◆ Try it ◆
Copy nothing from the entries below except the lines from the one containing "Open the Lot éponge product title" through the one containing "Go to next page of", and copy those exactly.

◆ Input records ◆

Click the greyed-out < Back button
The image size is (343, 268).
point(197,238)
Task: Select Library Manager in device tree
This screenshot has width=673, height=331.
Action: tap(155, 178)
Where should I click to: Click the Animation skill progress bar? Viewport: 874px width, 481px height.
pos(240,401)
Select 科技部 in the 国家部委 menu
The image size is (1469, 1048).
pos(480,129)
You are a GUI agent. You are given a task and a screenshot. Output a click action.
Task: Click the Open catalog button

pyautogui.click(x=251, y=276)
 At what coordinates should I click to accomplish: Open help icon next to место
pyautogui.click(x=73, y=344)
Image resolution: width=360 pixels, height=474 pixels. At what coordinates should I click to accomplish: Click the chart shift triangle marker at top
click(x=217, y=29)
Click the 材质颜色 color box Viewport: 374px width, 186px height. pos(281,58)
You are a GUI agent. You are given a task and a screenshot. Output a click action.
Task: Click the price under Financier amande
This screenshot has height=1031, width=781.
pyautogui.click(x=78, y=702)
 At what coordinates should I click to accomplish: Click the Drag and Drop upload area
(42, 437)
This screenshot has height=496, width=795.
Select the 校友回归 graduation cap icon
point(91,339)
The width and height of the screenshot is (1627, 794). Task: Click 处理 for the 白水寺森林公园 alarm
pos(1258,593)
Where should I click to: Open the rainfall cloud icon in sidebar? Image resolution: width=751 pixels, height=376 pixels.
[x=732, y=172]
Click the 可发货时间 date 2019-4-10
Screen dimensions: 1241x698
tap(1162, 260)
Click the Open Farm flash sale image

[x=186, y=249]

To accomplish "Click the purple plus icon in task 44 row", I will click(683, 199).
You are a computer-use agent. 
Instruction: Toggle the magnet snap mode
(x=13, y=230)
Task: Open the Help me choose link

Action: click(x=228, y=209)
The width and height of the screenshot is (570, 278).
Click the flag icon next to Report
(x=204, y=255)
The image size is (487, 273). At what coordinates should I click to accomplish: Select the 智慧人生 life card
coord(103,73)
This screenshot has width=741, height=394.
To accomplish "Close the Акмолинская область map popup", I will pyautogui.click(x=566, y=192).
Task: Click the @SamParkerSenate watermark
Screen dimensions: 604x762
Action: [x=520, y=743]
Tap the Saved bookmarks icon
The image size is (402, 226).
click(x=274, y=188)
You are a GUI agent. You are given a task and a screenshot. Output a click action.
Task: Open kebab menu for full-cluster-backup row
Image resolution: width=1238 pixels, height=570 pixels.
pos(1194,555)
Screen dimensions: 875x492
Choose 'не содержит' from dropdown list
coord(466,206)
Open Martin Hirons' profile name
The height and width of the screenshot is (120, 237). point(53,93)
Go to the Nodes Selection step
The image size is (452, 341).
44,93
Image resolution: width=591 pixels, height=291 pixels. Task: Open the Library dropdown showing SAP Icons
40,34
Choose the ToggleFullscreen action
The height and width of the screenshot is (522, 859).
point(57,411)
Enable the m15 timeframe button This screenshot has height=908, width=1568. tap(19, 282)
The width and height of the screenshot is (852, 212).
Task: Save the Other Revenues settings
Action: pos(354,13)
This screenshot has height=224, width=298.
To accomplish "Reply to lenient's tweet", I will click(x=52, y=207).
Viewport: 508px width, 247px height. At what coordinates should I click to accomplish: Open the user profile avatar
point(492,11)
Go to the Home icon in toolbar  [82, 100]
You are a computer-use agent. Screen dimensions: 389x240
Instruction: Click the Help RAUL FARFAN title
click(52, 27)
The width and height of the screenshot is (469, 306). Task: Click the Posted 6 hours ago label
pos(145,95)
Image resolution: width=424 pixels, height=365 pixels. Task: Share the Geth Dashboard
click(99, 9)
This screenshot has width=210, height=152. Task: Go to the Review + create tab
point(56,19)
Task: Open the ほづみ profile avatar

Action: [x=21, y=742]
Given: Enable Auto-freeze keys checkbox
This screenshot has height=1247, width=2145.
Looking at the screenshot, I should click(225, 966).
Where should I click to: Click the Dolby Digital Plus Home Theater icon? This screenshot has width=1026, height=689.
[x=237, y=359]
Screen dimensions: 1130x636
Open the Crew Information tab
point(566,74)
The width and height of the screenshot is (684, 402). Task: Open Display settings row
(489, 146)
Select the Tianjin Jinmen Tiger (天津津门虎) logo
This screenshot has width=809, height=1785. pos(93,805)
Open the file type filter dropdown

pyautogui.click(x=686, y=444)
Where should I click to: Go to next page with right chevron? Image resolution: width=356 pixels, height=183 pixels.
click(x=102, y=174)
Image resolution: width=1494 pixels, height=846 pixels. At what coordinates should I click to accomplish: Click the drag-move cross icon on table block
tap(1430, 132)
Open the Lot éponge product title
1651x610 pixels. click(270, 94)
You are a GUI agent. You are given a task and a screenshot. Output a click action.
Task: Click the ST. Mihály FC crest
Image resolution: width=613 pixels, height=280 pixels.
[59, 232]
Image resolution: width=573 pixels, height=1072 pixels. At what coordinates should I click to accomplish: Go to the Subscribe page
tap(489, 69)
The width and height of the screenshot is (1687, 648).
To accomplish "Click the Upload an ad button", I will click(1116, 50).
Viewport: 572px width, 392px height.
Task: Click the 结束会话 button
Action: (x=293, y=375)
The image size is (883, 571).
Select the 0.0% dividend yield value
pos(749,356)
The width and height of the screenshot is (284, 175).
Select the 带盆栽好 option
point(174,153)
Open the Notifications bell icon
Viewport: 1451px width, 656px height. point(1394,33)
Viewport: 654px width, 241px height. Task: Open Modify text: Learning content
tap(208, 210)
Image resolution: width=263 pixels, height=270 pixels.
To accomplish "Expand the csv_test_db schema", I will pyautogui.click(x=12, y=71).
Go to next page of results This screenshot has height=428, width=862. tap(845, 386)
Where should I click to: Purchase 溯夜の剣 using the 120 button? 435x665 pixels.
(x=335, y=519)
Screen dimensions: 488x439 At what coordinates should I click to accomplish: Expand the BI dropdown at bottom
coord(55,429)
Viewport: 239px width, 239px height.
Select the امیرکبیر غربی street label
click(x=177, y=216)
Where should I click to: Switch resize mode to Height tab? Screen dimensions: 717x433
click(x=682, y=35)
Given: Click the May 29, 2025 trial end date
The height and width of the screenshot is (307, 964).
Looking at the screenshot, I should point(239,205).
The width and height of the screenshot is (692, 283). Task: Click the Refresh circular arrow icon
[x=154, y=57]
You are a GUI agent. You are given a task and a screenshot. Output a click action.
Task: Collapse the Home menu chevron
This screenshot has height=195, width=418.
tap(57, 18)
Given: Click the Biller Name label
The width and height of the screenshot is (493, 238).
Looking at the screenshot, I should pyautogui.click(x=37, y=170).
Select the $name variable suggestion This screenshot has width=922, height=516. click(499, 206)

◆ Answer space ◆
Open the Lot éponge product title
1651x610 pixels. click(270, 94)
You are a GUI agent. You are given a task and a screenshot. Output a click action.
Task: Click the ST. Mihály FC crest
Image resolution: width=613 pixels, height=280 pixels.
[59, 232]
Image resolution: width=573 pixels, height=1072 pixels. At what coordinates should I click to accomplish: Go to the Subscribe page
tap(489, 69)
The width and height of the screenshot is (1687, 648).
To accomplish "Click the Upload an ad button", I will click(1116, 50).
Viewport: 572px width, 392px height.
Task: Click the 结束会话 button
Action: (x=293, y=375)
The image size is (883, 571).
Select the 0.0% dividend yield value
pos(749,356)
The width and height of the screenshot is (284, 175).
Select the 带盆栽好 option
point(174,153)
Open the Notifications bell icon
Viewport: 1451px width, 656px height. point(1394,33)
Viewport: 654px width, 241px height. Task: Open Modify text: Learning content
tap(208, 210)
Image resolution: width=263 pixels, height=270 pixels.
To accomplish "Expand the csv_test_db schema", I will pyautogui.click(x=12, y=71).
Go to next page of results This screenshot has height=428, width=862. tap(845, 386)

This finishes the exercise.